But the Census Bureau does a whole lot more than count noses every ten years. In between, they issue all sorts of useful reports on a variety of national statistics. This week, we got the annual Income, Poverty, and Health Insurance Coverage in the United States: 2011 [pdf] report.

The overall bottom line is this: Income isn't doing well for most Americans, poverty is holding steady and there is some progress with health insurance coverage. Some details.

Median household income, $50,054 in 2011, declined 1.5 percent from 2010. It was the second consecutive annual decline. That is now 8.1 percent lower than in 2007, when the recession began late that year.

Women are still earning only 77 percent of what men do. Real median earnings of both men and women who worked full time, year-round declined by 2.5 percent between 2010 and 2011.
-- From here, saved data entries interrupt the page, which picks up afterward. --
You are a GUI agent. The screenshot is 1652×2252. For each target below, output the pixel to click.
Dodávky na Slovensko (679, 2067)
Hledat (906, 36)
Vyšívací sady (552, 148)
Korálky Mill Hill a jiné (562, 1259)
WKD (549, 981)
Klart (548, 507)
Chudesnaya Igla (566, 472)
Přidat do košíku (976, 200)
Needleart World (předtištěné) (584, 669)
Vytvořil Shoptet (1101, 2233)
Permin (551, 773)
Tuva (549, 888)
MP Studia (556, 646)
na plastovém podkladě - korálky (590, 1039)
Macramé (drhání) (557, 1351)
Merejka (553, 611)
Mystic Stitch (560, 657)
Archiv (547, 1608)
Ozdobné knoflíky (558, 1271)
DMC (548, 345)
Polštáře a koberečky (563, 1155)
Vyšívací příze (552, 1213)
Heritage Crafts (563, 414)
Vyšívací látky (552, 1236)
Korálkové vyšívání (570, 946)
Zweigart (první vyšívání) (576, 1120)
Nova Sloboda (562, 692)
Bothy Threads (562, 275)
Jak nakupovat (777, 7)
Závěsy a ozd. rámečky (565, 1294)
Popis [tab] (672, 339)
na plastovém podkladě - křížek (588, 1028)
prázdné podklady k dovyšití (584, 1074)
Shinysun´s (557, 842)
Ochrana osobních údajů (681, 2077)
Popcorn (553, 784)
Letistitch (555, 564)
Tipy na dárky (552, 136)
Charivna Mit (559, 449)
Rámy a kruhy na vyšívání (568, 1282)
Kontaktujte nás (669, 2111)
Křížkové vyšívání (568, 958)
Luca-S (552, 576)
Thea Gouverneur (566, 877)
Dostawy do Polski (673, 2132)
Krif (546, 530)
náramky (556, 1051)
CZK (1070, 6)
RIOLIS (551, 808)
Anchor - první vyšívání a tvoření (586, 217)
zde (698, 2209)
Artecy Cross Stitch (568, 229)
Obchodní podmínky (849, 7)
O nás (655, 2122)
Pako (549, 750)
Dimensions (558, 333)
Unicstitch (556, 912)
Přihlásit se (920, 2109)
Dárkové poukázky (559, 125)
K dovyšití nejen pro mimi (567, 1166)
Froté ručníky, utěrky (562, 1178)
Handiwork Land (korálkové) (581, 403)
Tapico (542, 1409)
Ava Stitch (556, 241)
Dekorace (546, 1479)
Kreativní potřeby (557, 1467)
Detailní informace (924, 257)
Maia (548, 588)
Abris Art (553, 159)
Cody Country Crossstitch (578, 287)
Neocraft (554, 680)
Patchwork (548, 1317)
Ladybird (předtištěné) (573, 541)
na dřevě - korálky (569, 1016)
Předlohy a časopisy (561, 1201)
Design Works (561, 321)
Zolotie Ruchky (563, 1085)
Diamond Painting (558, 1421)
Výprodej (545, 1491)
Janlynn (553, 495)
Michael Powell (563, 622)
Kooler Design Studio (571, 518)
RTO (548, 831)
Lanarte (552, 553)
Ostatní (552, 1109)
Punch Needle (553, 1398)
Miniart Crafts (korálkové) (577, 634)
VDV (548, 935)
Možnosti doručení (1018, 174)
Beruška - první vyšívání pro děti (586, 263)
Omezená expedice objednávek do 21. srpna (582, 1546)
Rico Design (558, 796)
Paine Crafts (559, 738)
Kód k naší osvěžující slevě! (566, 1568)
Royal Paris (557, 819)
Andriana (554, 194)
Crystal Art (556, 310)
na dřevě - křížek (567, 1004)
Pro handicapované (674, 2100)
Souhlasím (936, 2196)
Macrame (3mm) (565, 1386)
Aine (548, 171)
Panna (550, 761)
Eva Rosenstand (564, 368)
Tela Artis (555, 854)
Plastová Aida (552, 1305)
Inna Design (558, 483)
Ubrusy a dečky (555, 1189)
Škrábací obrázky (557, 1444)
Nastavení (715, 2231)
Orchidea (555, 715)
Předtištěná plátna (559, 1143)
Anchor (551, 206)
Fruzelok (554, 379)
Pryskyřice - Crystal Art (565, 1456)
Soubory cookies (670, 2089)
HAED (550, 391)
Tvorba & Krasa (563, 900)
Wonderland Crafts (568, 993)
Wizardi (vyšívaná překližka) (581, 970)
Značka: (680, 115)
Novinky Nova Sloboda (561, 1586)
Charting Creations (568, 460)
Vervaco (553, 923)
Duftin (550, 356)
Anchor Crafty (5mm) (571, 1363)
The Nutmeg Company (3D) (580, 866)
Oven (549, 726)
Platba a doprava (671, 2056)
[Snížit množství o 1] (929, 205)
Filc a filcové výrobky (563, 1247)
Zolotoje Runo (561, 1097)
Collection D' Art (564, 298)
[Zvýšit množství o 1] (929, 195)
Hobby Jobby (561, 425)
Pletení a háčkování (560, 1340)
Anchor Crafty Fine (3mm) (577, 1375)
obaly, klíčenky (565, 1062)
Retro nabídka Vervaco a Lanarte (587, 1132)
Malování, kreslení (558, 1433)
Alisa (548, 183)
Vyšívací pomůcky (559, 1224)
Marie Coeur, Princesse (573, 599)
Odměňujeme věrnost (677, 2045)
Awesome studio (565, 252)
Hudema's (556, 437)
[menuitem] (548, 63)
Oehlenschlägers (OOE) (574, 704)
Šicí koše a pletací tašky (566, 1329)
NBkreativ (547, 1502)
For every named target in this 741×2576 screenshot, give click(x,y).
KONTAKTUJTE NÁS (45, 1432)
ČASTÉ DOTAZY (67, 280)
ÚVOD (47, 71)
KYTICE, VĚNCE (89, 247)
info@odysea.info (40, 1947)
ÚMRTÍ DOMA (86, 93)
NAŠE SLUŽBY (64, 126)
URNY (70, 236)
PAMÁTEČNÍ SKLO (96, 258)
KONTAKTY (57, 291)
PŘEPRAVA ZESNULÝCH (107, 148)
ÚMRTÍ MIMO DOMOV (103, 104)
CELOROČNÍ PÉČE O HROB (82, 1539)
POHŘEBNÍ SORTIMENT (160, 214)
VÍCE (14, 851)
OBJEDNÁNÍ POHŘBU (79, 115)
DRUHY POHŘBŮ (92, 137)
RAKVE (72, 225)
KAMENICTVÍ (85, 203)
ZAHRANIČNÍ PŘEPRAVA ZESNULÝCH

The income gap between the richest and poorest is now the largest it has ever been: based on the Gini index, income inequality increased by 1.6 percent between 2010 and 2011...The Gini index was 0.477 in 2011. (The Gini index is a measure of household income inequality; zero represents perfect income equality and 1 perfect inequality.)

In 2011, the family poverty rate and the number of families in poverty were 11.8 percent and 9.5 million, respectively, both not statistically different from the 2010 estimates. (The poverty line is currently at $11,702 for a single person under age 65 and $23,201 for a family of four.)

In 2011, 13.7 percent of people 18 to 64 (26.5 million) were in poverty compared with 8.7 percent of people 65 and older (3.6 million) and 21.9 percent of children under 18 (16.1 million).

The biggest reasons elders – 65 and older – show a lower percentage of poverty than other age groups is directly attributable to Social Security and to Medicare which we have discussed here in the past.

2011 poverty graph

In 2011, the percentage of people without health insurance decreased to 15.7 percent from 16.3 percent in 2010. The number of uninsured people decreased to 48.6 million from 50 million.

The improvement shows especially among young adults who, due to a provision of the Affordable Care Act, can now be covered under their parents' policies until age 26.

Of course, the entire report is much more complex than these headlines, breaks down the statistics into a much greater number of categories and is stuffed with charts and graphs. For those of you like that stuff, it's worth a read.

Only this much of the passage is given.